Louisiana Cotton: Get Ready for More Bollworms

    Bollworm on cotton leaf. Photo: Texas AgriLife Extension

    Bollworm trap catches are highly variable across much of the cotton-growing regions of Louisiana. Trap catches at the Northeast Research Station, Macon Ridge Research Station and Red River Research Station are beginning to slightly increase from week to week. Louisiana typically experiences a large bollworm flight the week of July 4, and it appears this year will be no exception.

    However, Louisiana’s corn acreage is staggered in maturity, which may create a longer — but less intense —bollworm flight.

    Insecticide sprays based on egg lay may be prudent for some technologies and not others. Bollgard 3, TwinLink Plus and Widestrike 3 all contain the VIP3A gene. These insect-protection packages do not offer complete protection against bollworms; however, they do offer better protection than their second-generation counterparts (Bollgard 2, TwinLink and Widestrike). Sprays based on egg lay for the third-generation cottons are not recommended.

    For producers who planted second-generation Bt cottons, the decision to spray based on egg lay is more difficult. Bollgard 2 and TwinLink both experienced field control failures with bollworms last year. Yet last year’s bollworm pressure was very intense from the first week of July until August.

    Individual fields and pressure may vary, but as a general rule, we need to give the technology a chance to work before making automatic applications, especially under light pressure. Bollgard 2 and TwinLink both contain Cry2 proteins. Insect bioassays conducted last year indicate a very high level of resistance to Cry1 but varying levels of resistance to Cry2. These pockets of resistance may or may not be experienced again this year, and Cry2 resistance does not appear to be widespread across our populations.

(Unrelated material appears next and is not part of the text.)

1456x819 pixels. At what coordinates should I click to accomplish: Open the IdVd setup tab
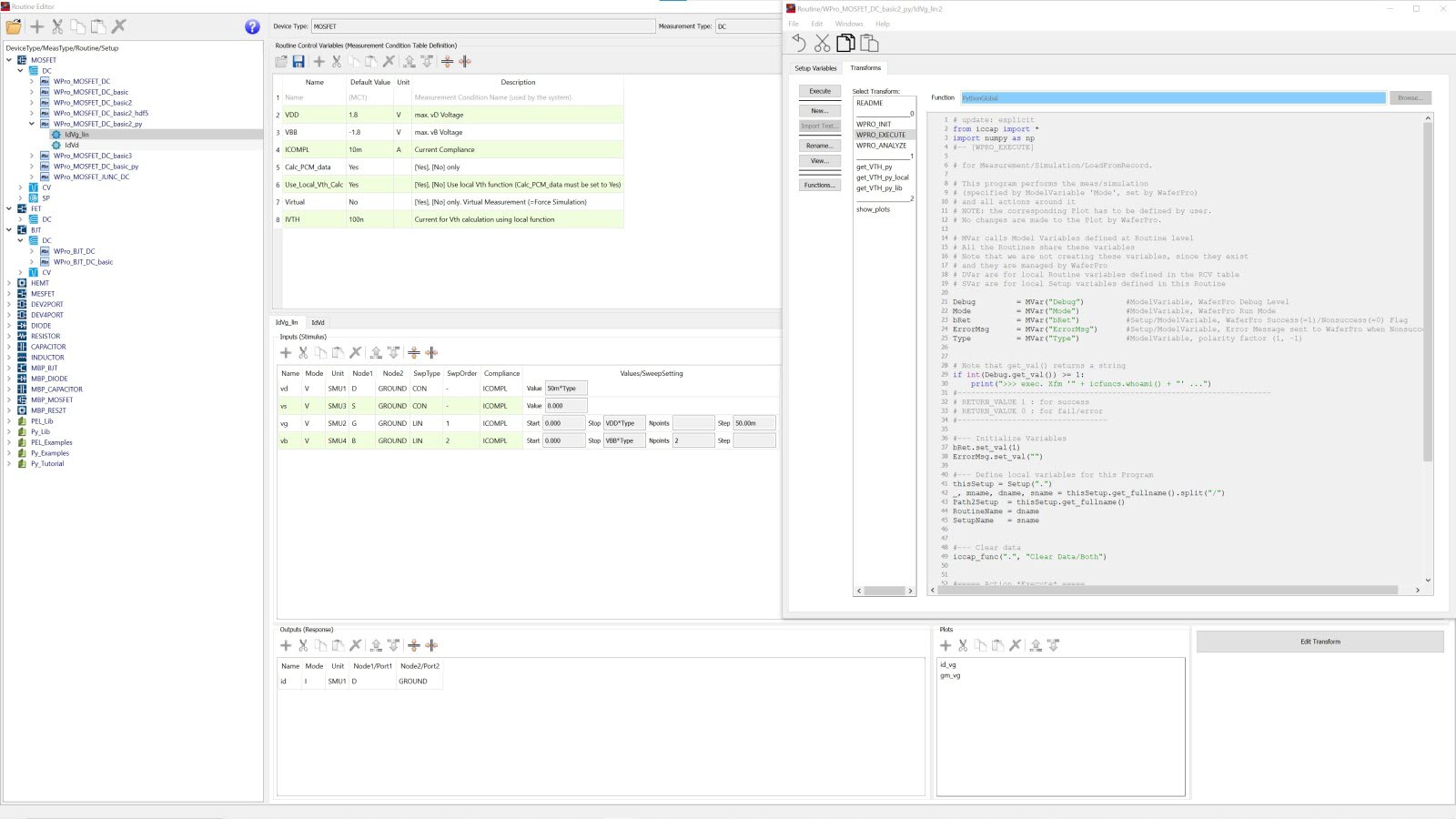(318, 322)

    Ultimately, the decision to make an application based on egg lay should be made on the amount of eggs and the presence of live worms in cotton. Be aware that as the season progresses and corn continues to mature, moths moving out of corn into cotton may have been exposed to multiple Bt toxins, so control in cotton may decrease. The LSU AgCenter bollworm threshold for cotton is 6 percent fruit injury with the presence of live worms.

    Widestrike cotton (499, 312, etc.) — but not Widestrike 3 — should be managed similarly to conventional cotton. Widestrike contains Cry1Ac and Cry1F. Our bollworm populations are highly resistant to Cry1, and Cry1F is marginally effective against bollworms. All commercial Bt cottons are very effective against tobacco budworms.

    Bioassay results from 2018 indicate that populations collected in late April from clover were highly resistant to Cry1 but highly susceptible to Cry2. These populations weren’t selected in corn, and results may change as the cropping season continues.

    Another thing to consider is the natural mortality of bollworm eggs. Bollworm eggs, when exposed to hot, dry weather, may desiccate before they become viable. Although this phenomenon isn’t guaranteed, it may offer some welcome relief to cotton undergoing bollworm moth flights.

    If an insecticide application is warranted, the use of pyrethroids is strongly discouraged. Louisiana bollworm populations have the highest level of pyrethroid resistance in the United States, and pyrethroid applications may not provide adequate control.

    The LSU AgCenter recommends the diamide chemistry (Prevathon, Besiege) for control of bollworms in cotton. Beware that Besiege contains a pyrethroid. Using it may inadvertently flare secondary pests. Keep in mind that bollworms are cryptic feeders, and worms that have established in squares and bolls may not be controlled by diamides.

    Finally, all insecticide applications, including ones targeting bollworms, benefit from adequate gallonage and correct nozzles. The proliferation of auxin-tolerant crops has forced many producers to adopt coarse-droplet nozzles. These nozzles work well for herbicide applications but limit efficacy of insecticides by reducing coverage.

    The vast majority of our insecticides are coverage dependent, so investing in a set of hollow cones will help increase insect control in all crops. Insecticide applications should be made at a minimum of 10 gallons per acre by ground and 3 to 5 by air.